ALLYとはLGBTではない人で、LGBTを理解したい、支援したいと思う人のことを指す言葉でした。

しかし、果たしてALLYが指す意味はそれだけなのでしょうか?

私はALLYという存在は、もっと広いものではないかと考えています。

例えば私はゲイですが、レズビアンやトランスジェンダー、他のセクシュアリティの人の気持ちを全て理解できるかというとそうではありません。それでも困っている時には味方でありたいと思っています。

つまり、LGBTもALLYになれるのではないかと考えているのです。

同じように、障害を持っていたり、生まれた地域が異なったり、話す言語が違ったり、理解することは難しいかもしれないけれど、味方でありたいと思うことも、きっとそれはALLYなのではないかと考えるようになりました。

他にも、子育て中の方や、シングルマザー、電車で泣いている赤ちゃん、高齢者、若者、貧困、難民など、それぞれの立場に対して味方でありたいと思う人はきっと多いのではないかと思います。

突き詰めれば同じ人間なんて1人もいないからこそ、その人の特性や属性にかかわらず、あらゆる違いに対して味方でありたいと思った時、誰もが誰かのALLYになれるのではないでしょうか。

自分自身が誰かにとってのALLYでありたいと思った時、ふと見渡してみると、自分に味方してくれている存在、自分にとってのALLYが実は周りにたくさんいることに気づけるはずです。

違いに対して味方=ALLYでありたいと思う姿勢が多様性をチカラに変える

世界が不寛容に向かって進みはじめているように見える最中、日本はやっと多様性を受け入れようという方向に向かおうとしています。

ただ、ダイバーシティという言葉がただのマジックワードになってしまっている部分もある気がしています。

多様性を受容するということは、自分と異なるものが目の前にあったとき、それを良しとする姿勢を自らとることだと思います。その時、もしかしたらこれまで自分が抱いていた規範との何かしらの齟齬が生じるかもしれません。

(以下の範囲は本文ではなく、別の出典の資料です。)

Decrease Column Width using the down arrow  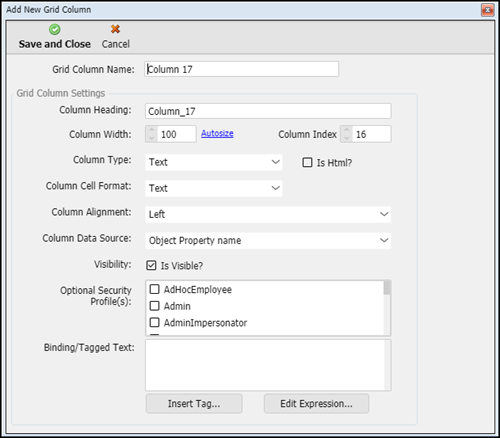[152, 138]
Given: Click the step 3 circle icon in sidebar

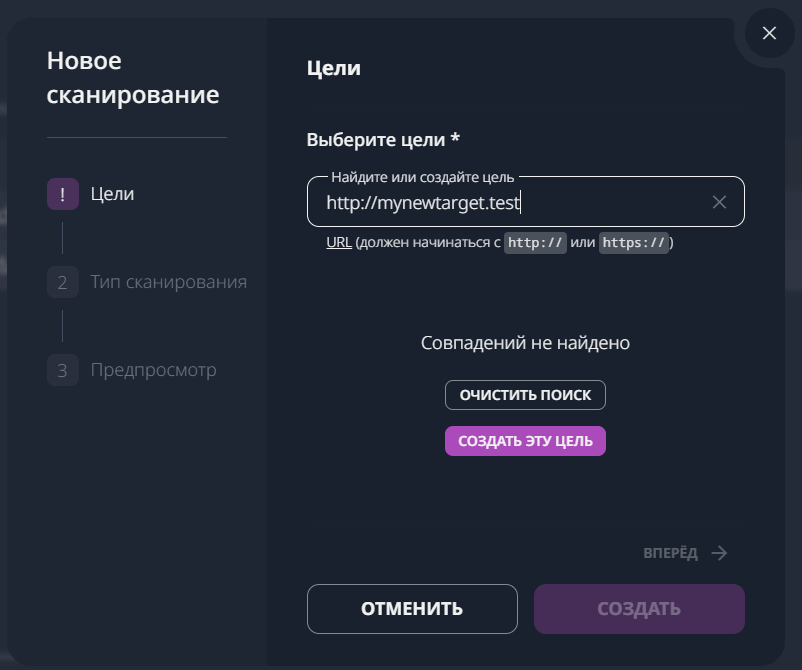Looking at the screenshot, I should click(62, 370).
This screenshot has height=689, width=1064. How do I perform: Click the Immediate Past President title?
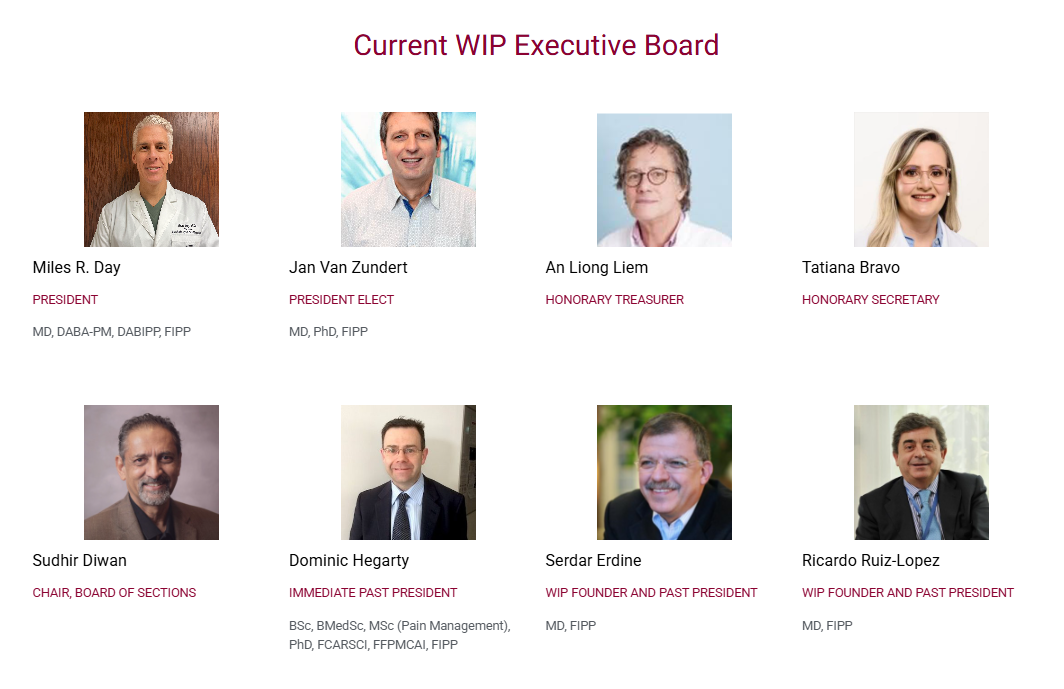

それと折り合いをつけるために、何かしらの我慢や忍耐が伴う場合もあります。自分の心の持ちように変化が必要になってくるかもしれません。

英語でToleranceという言葉があります。この言葉は「寛容」と同時に「我慢」という意味も持っています。寛容という言葉は、それだけ我慢や忍耐を必要とするものなのかもしれません。

それでも、違いに対して味方でありたいと思うこと、ALLYでありたいと思う姿勢が本質的に多様性をチカラに変えていくと私は信じています。